Based on my three decades as a faculty member of two large state universities and a short stint in an administrative post, let me offer a few suggestions. Colleges and universities should forbid conduct that disrupts teaching, learning and research. They shouldn’t allow anyone to interfere with these core activities through classroom disruptions, noisy demonstrations, or actions designed to prevent invited speakers from expressing their views. They should establish reasonable limits on the time, place and manner of public speech and expression. They should resist any effort to close off campus public spaces for any individuals or groups. They should treat complaints of misconduct with concern and respect, regardless of the identity of the complainant, and administrators who violate this norm should be disciplined.

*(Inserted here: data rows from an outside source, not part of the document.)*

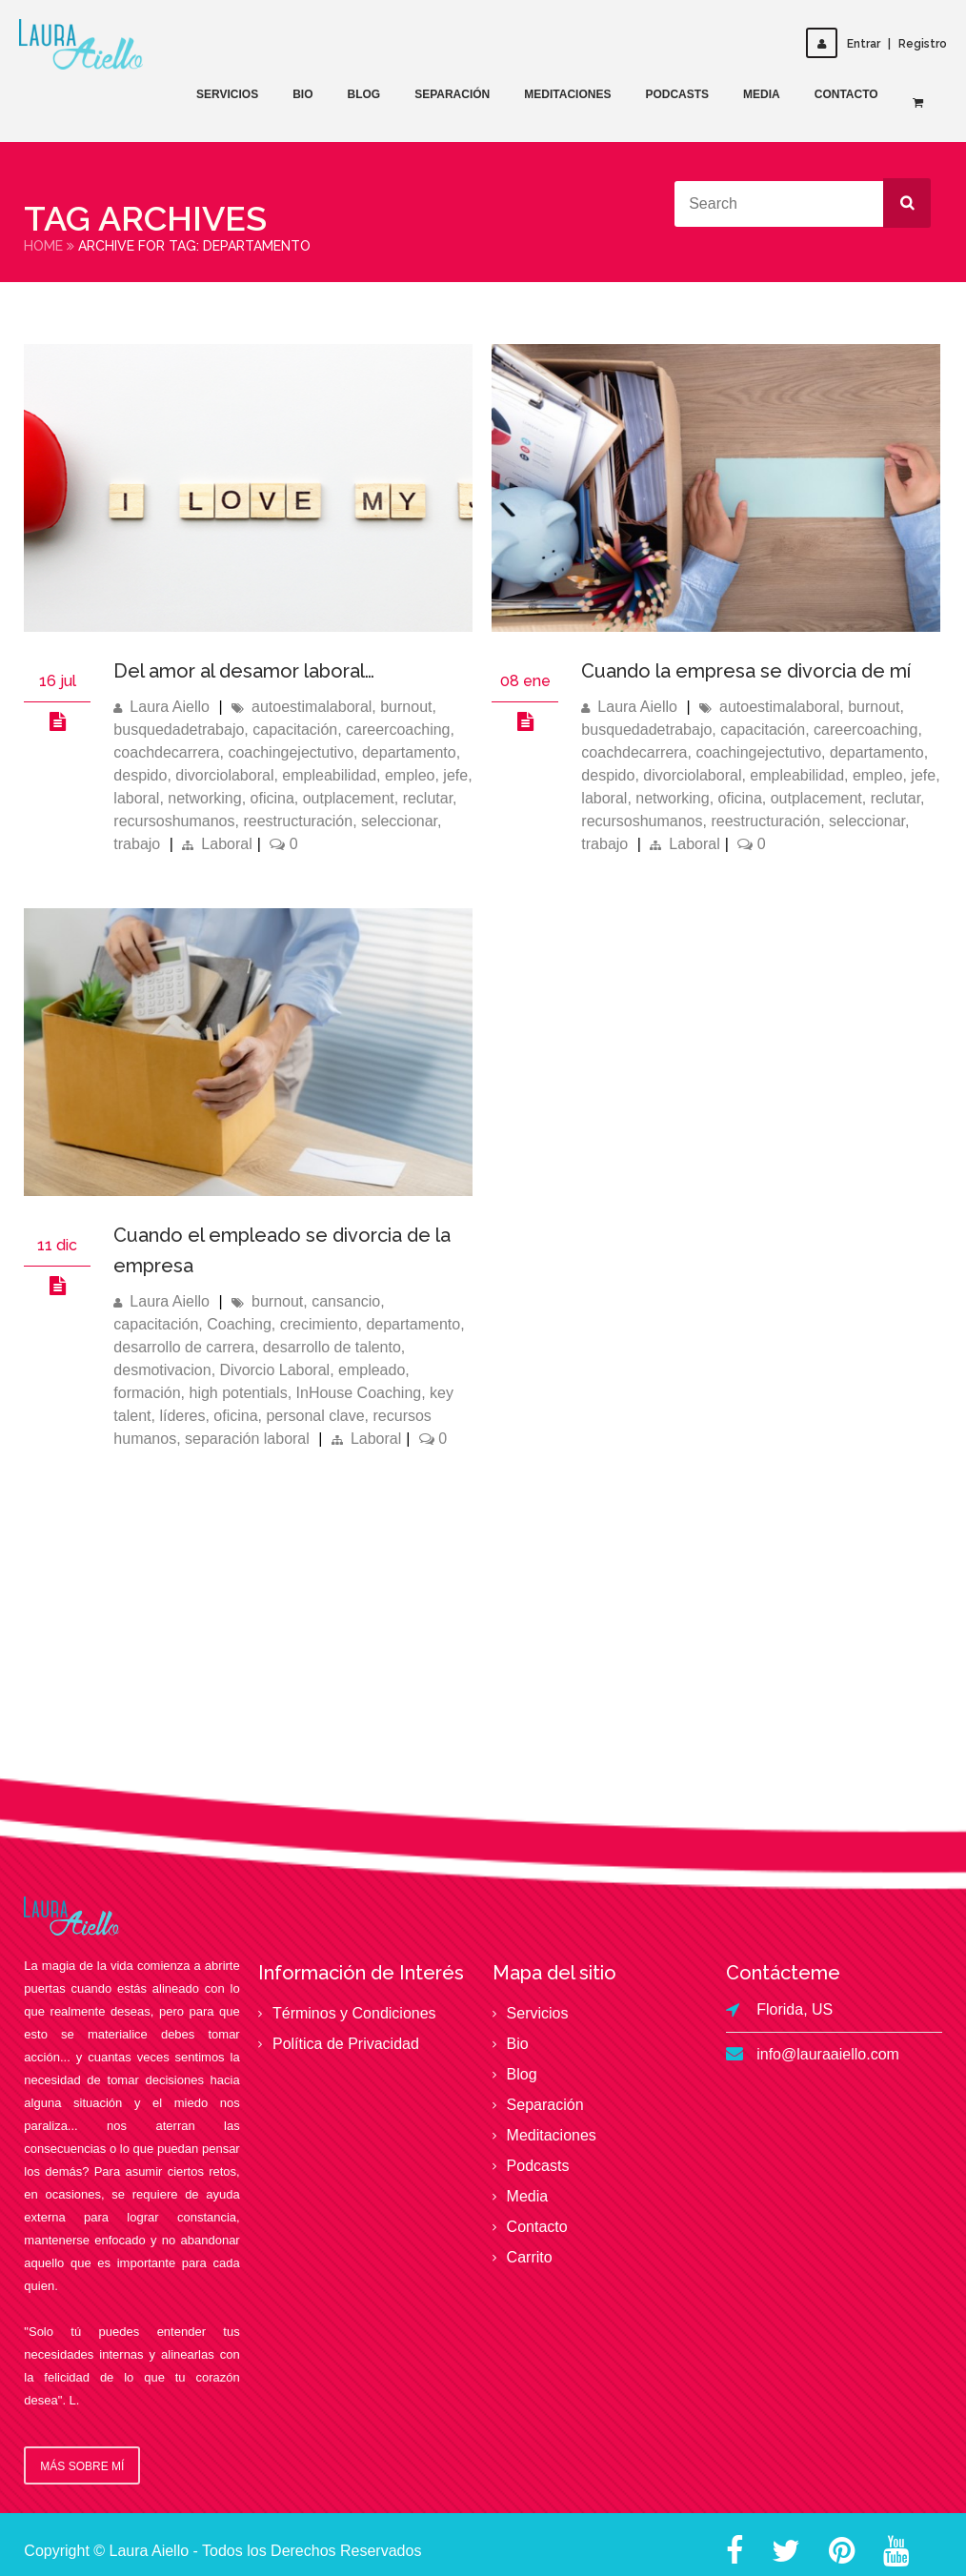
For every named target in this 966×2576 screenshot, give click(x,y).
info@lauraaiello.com (827, 2054)
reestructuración (297, 821)
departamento (409, 752)
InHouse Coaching (359, 1393)
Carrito (530, 2257)
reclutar (428, 798)
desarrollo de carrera (183, 1347)
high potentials (238, 1393)
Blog (363, 94)
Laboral (226, 844)
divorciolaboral (224, 775)
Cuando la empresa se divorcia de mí (746, 670)
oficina (272, 798)
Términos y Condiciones (354, 2013)
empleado (371, 1370)
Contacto (846, 94)
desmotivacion (162, 1370)
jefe (455, 775)
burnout (406, 707)
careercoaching (398, 729)
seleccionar (399, 821)
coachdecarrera (166, 752)
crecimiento (319, 1324)
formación (146, 1393)
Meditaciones (567, 94)
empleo (409, 775)
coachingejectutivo (290, 752)
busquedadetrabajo (178, 729)
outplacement (348, 798)
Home (43, 246)
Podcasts (677, 94)
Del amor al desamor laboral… (243, 670)
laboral (136, 798)
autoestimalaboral (312, 707)
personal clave (315, 1416)
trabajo (136, 844)
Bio (302, 94)
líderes (182, 1416)
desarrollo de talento (332, 1347)
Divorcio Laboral (275, 1370)
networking (204, 798)
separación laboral (247, 1438)
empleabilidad (329, 775)
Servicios (227, 94)
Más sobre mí (82, 2466)
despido (140, 775)
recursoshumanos (173, 821)
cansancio (346, 1301)
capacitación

Rules mean nothing unless they are enforced. All incoming students should receive not only written notice of campus regulations but also mandatory, in-person briefings to explain the rules and answer questions about them, including the consequences of violating them. For serious violations, there should be a system of escalating punishments—a warning after the first offence, suspension for at least a semester after the second, and expulsion without the possibility of readmission for the third.

In cases involving major disruptions, top officials, not mid-level administrators, should take the lead. The response to interference with core functions should be enforcement, not negotiation. If presidents and provosts aren’t serious about institutional rules and norms, no one else will be, and the outcome will be a repetition of the collapse of authority that I saw as a student in the 1960s.